Der Bund-Future hat gestern den neunten Handelstag in Folge verloren. Am späten Nachmittag lag der für den Euro-Raum Richtung weisende Terminkontrakt 18 Basispunkte im Minus bei 114,72 Prozent.

cü FRANKFURT. Der Bund-Future hat gestern den neunten Handelstag in Folge verloren. Am späten Nachmittag lag der für den Euro-Raum Richtung weisende Terminkontrakt 18 Basispunkte im Minus bei 114,72 Prozent. Einen Auslöser für die gestrigen Kursverluste gab es nicht, Händler verwiesen lediglich auf den allgemein angeschlagenen Markt. Die Rendite der zehnjährigen Bundesanleihe stieg leicht auf 4,09 Prozent, ebenso die der zehnjährigen US-Anleihe auf 4,66 Prozent.

Am Primärmarkt begab Griechenland einen Bond über 3,5 Mrd.
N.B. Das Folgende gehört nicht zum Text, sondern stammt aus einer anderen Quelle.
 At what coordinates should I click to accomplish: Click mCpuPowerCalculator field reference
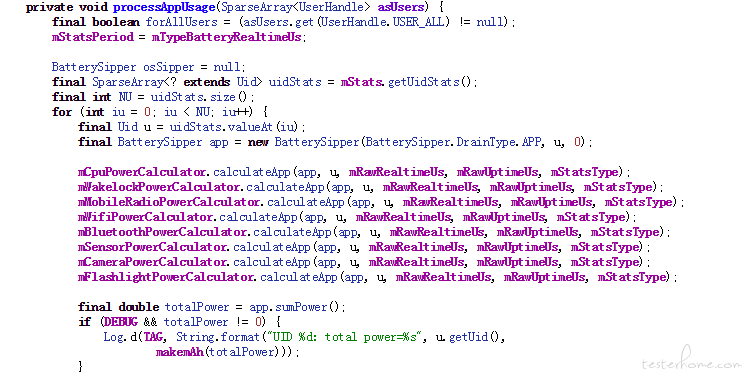(x=143, y=172)
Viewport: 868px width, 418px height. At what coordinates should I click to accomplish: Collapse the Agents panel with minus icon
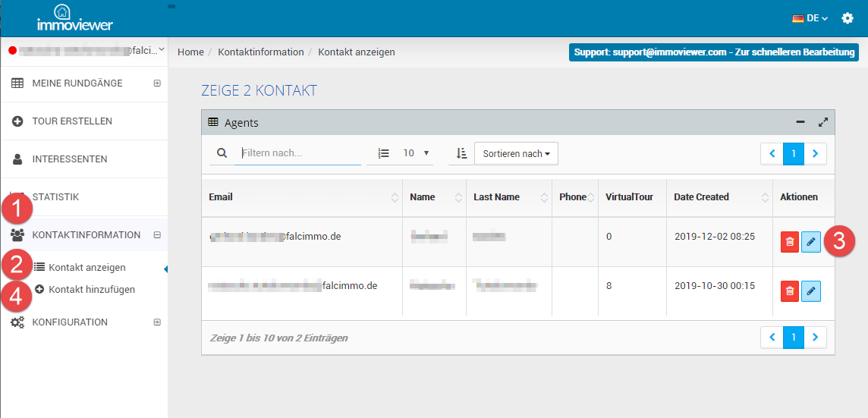[x=800, y=122]
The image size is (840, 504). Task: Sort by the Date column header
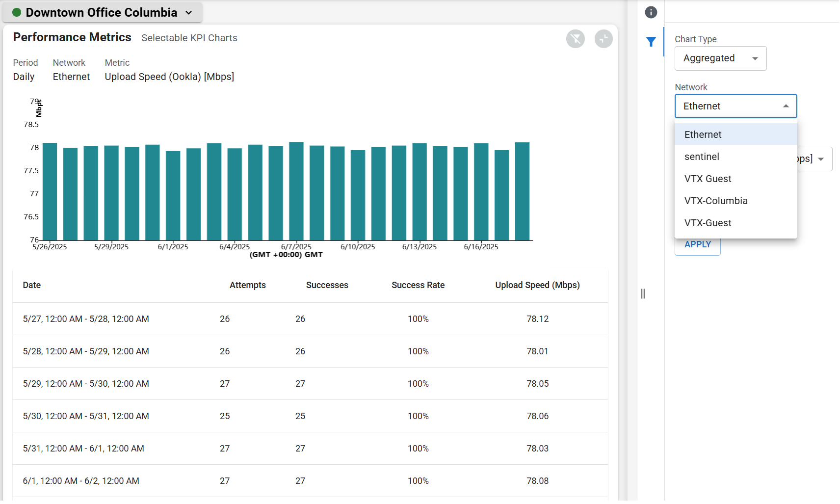32,285
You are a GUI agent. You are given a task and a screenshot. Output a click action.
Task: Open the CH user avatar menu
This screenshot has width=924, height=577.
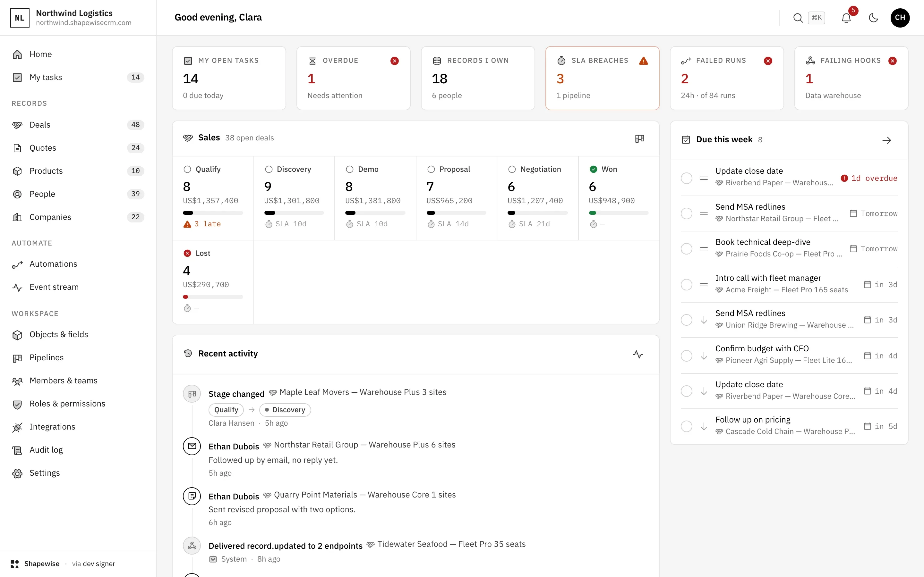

Euro mit einer Laufzeit von 23 Jahren, dessen Zinsen und Rückzahlungskurs im Einklang mit dem europäischen Verbraucherpreisindex steigen. Er wurde mit einer realen Emissionsrendite von 2,356 Prozent begeben und bot damit 30 Basispunkte reale Rendite mehr als die vergleichbare französische inflationsindexierte Anleihe. Die Bonität von Griechenland bewerten die Ratingagenturen Moody’s, Standard & Poor’s und Fitch mit „A1“ und „A“ und damit vier Stufen schlechter als Frankreich, das wie Deutschland das Spitzenrating Dreifach-A von den Agenturen hat. Für den Bond gab es Kaufaufträge über 10,5 Mrd. Euro. Anfang des Monats hatte Griechenland einen kleineren inflationsindexierten Bond mit 50 Jahren Laufzeit und etwas niedrigerem Kupon platziert.